まだ(2014年は)半年ちょっとしか経っていないけど、これ、鹿児島の交通事故の件数。そのうち、50人くらいが死んでます。交通事故に遭ったことがある人? 何人いる? 1、2、3、4、5……結構いるね。実は僕、(交通事故に)3回遭っているんですよ。

最初は車に撥ねられて側溝に落ちて。2回目は(事故での負傷が)重くて、片足をなくしまして。3回目はそこの照国神社の前で、護国神社の巫女さんに突っ込まれました。

(会場笑)

しかも、クリスマスイブの夜でした。

(会場笑)

神々の戦いに巻き込まれるとね、いろいろ見えてくるんですよ。

みんな、運転免許証持ってますよね? 裏見たことあります? 臓器提供意思表示が書いてあるって知ってる人? それ、丸付けてる人います? 結構、何人かポツポツいるね。

「ご自身の意思についてご家族や友人と話し合って意思表示をしておきましょう」って厚生(労働)省のページに書いてあるんですよ。わっせ悩んで、「僕の意思は何だろう? 何ができるのかな」と思って運転免許証をずーっと見てたんですけど。

「生きたい!」って思ったんですよ! まだ7歳と4歳の子を残して「死にたくない」って。とりあえず13年ぐらいはまだ生きていたいかなと思ったんですよね。まだもうちょっと長く生きたいです。そういうのを考えてると、なんかだんだんすごい違和感を覚えるんですよ。免許証の裏の臓器提供(の表示)に。

死ぬこと前提の意思表示をしないといけない。おかしいよね。がんの告知とか、不治の病とか、そういうのを受けた時に死ぬこと前提の意思決定をしなきゃいけないんですよ。

夜中じゅう、なにすると思います? ……ググるんですよ。いや、結構笑うけど、がんとかなったら夜中じゅうずっと泣きながらググります。答えを見つけるんじゃないんですよ、生きる方法をずっと探すんですよ。その診断がウソだと思いたいんですよ。
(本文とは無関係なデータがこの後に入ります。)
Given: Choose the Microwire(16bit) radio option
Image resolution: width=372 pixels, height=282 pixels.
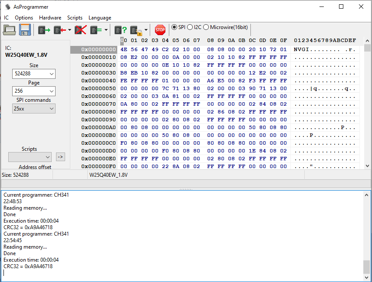Looking at the screenshot, I should (206, 27).
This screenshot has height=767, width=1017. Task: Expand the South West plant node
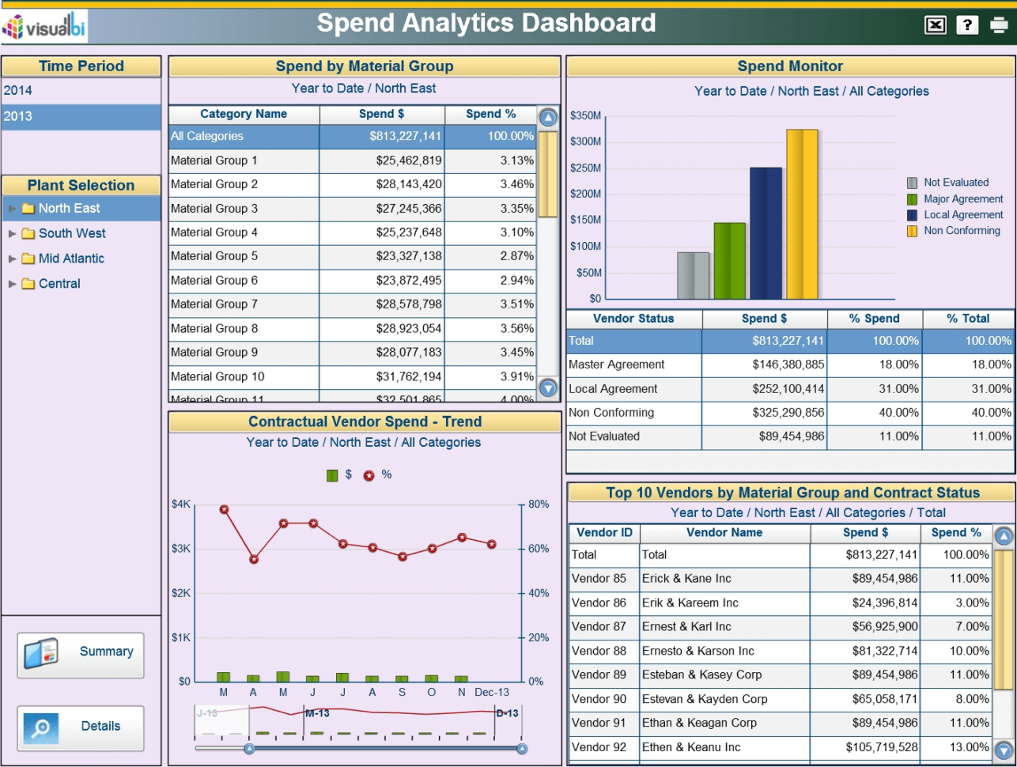coord(10,233)
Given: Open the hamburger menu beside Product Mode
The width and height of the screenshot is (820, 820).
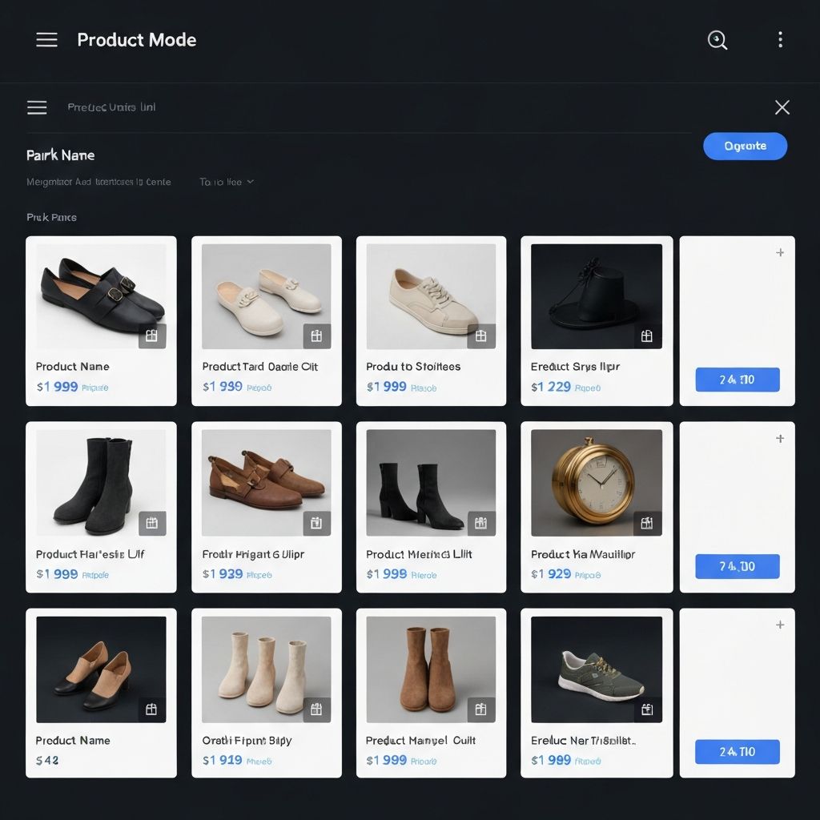Looking at the screenshot, I should tap(46, 40).
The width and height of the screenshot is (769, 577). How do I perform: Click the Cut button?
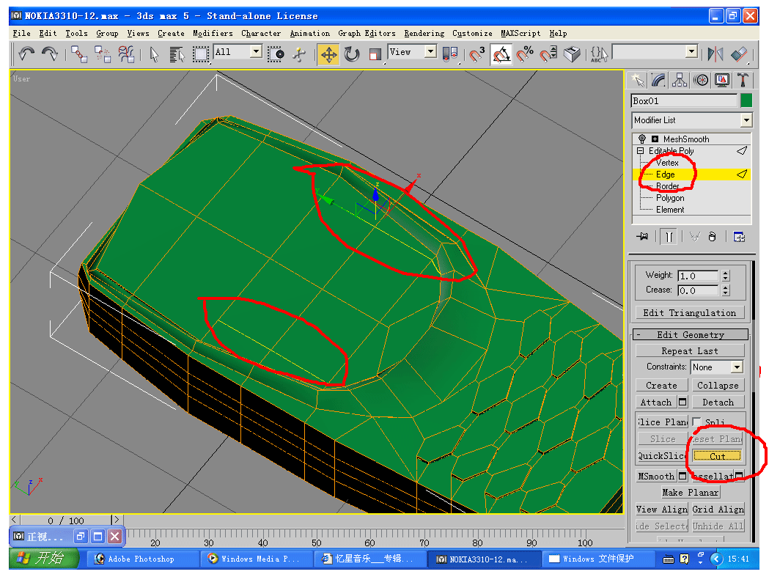click(718, 456)
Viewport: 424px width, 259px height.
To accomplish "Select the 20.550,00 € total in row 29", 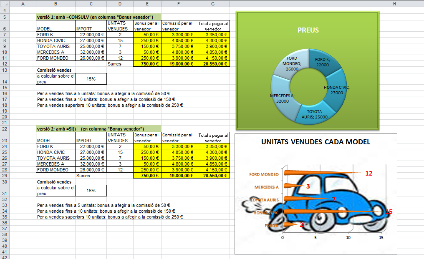I will (x=213, y=176).
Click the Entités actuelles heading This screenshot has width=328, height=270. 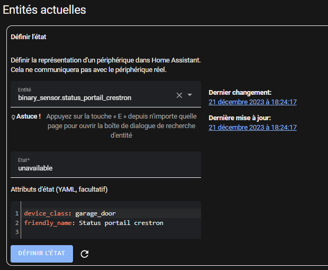coord(44,10)
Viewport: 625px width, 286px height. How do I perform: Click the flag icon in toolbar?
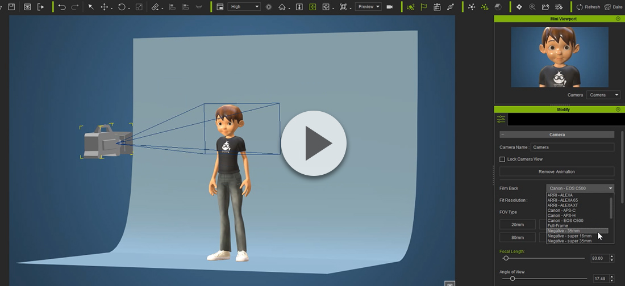click(x=424, y=7)
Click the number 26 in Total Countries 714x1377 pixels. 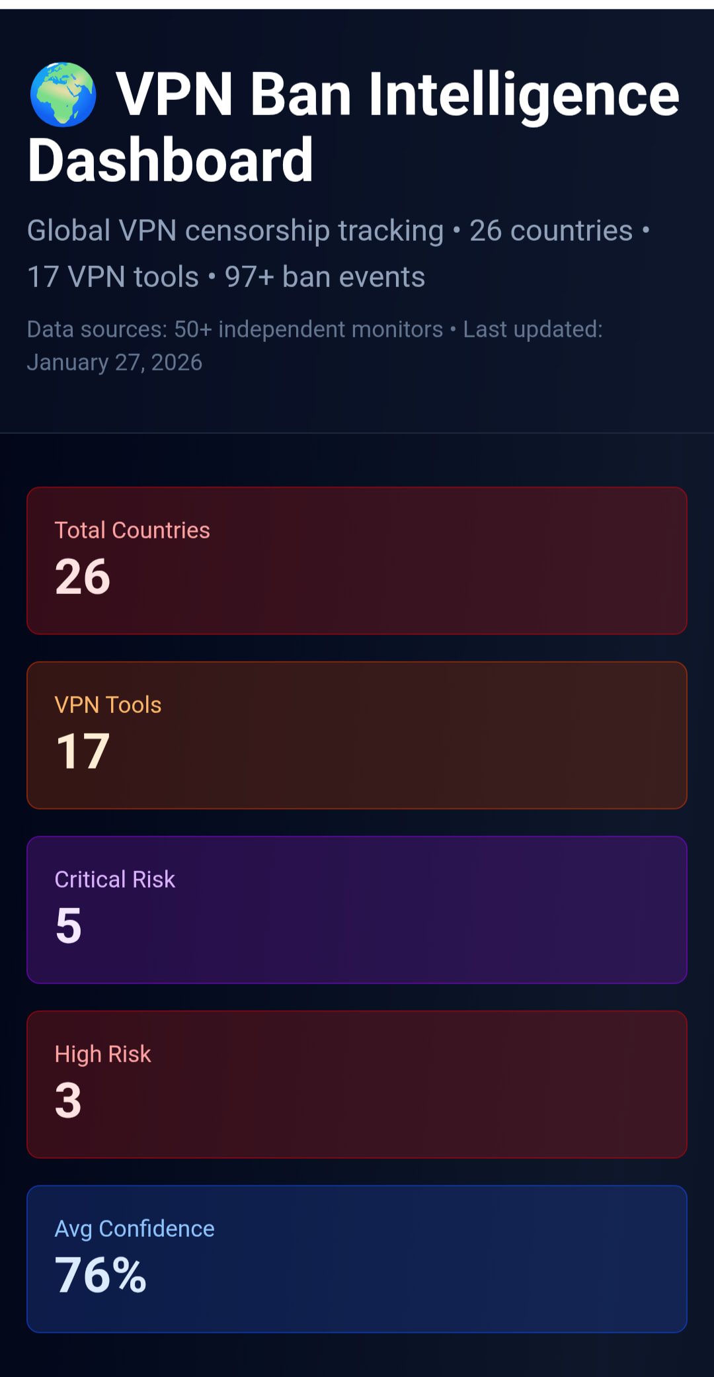click(83, 577)
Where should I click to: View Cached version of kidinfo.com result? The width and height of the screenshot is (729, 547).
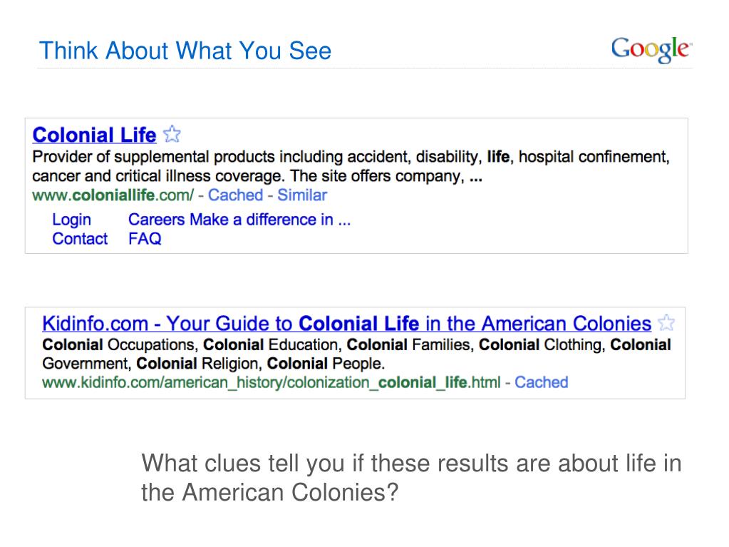541,382
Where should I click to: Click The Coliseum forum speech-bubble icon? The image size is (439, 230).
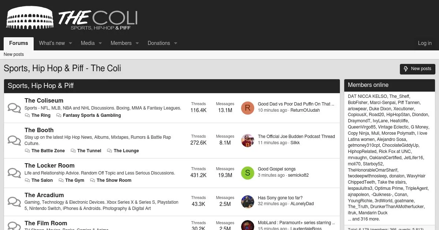pos(14,108)
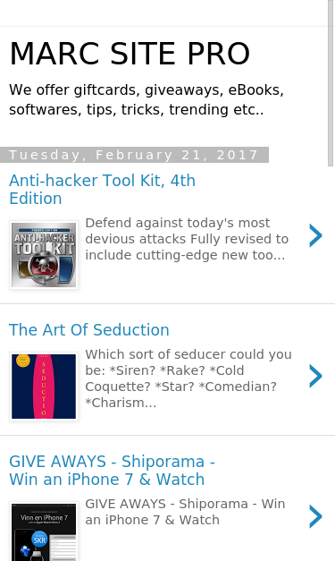Open The Art Of Seduction post title
Image resolution: width=335 pixels, height=561 pixels.
pyautogui.click(x=89, y=329)
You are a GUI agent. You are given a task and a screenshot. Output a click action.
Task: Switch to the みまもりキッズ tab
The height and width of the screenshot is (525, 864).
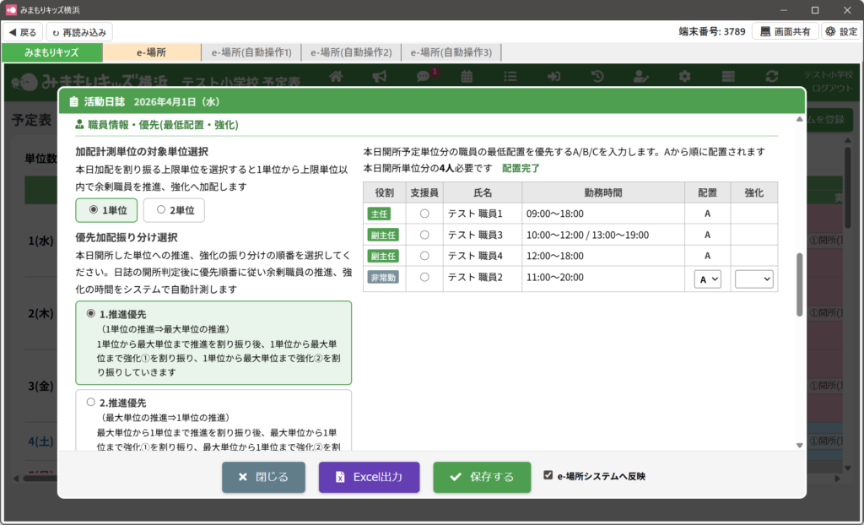51,52
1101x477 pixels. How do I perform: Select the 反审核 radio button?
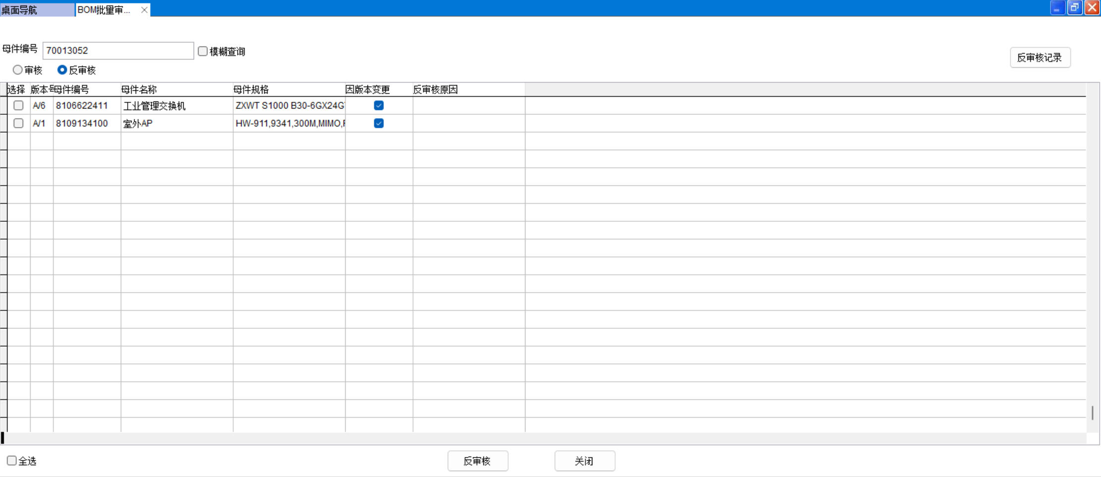(x=62, y=70)
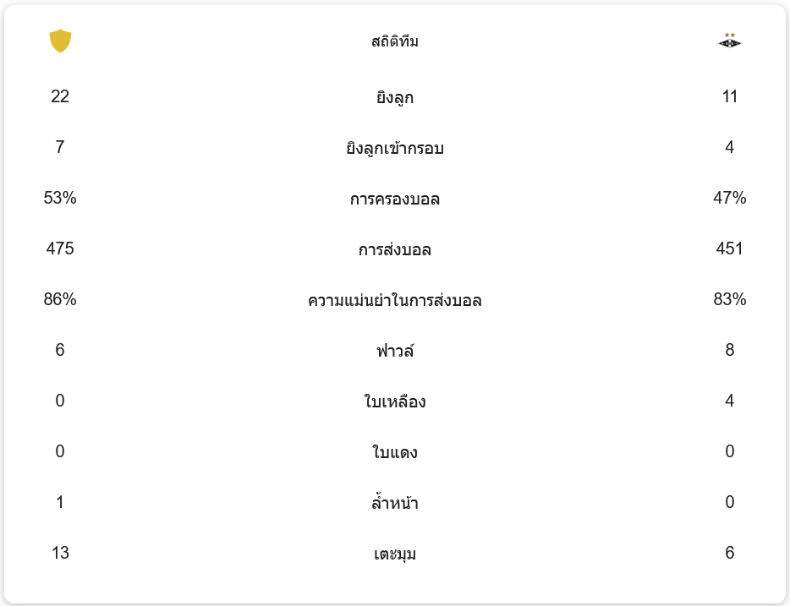Click the ยิงลูกเข้ากรอบ stat label
Image resolution: width=790 pixels, height=606 pixels.
tap(394, 148)
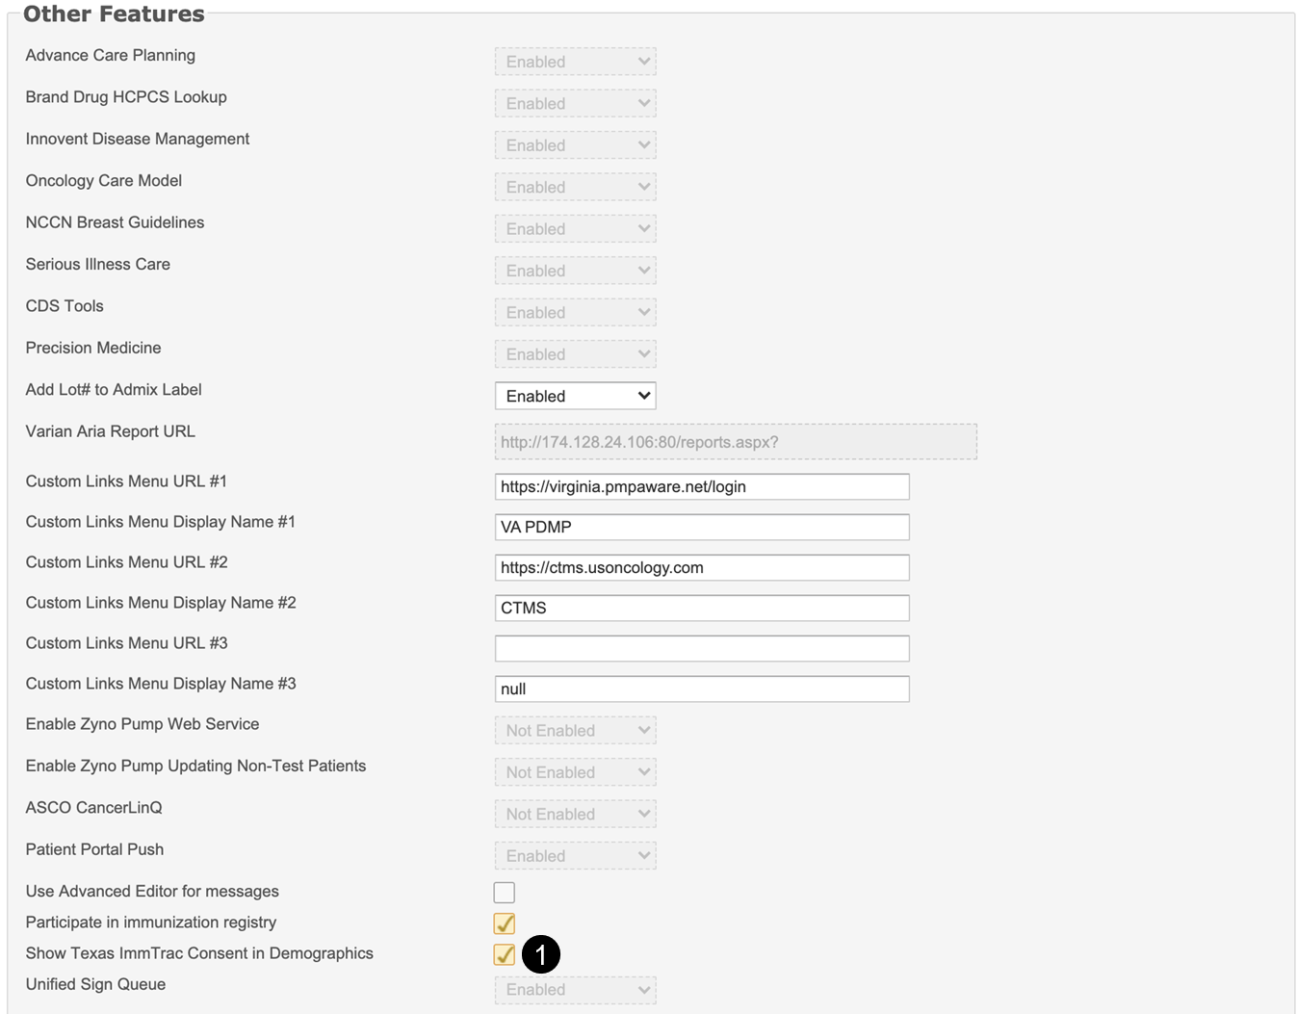This screenshot has width=1297, height=1014.
Task: Click the Varian Aria Report URL field
Action: (x=735, y=442)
とにかく生き残りたい。意思表示とかできない状況でも助けてもらいたい。どうして欲しいっていうのを伝えたい。そのためには情報をまとめておきたいなって。

"凡ミス"による死を避けるには

僕は薬局でそういうことを患者さんにお伝えするんですけど。はい、皆さん、お薬手帳持ってる人? 持ってるなぁ、結構! 今持ってる人? おっ、今持ってるね! 偉いね! 

このお薬手帳、結構みんな持ちたくないって言うんですよ。でもね、持ちたくない裏で、相互作用とか凡ミスで死にたくない人? 死ぬんだったら、できれば結構テクニカルな、すっげえ難しいので死にたいと思うんですよ。

(会場笑)

凡ミスは止めて! って言いたいんですよね。

とりあえず凡ミスしてもらわないためには「飲めない薬」を教えてください。副作用が起きたことがあるやつとか、アレルギーがあるから止めてとか。あとね、ちょっとマイナー系なんだけど、宗教上の理由でコレ飲めませんとかね。直感的に向精神薬系は止めてとか。そういうのを書いておくといいと思います。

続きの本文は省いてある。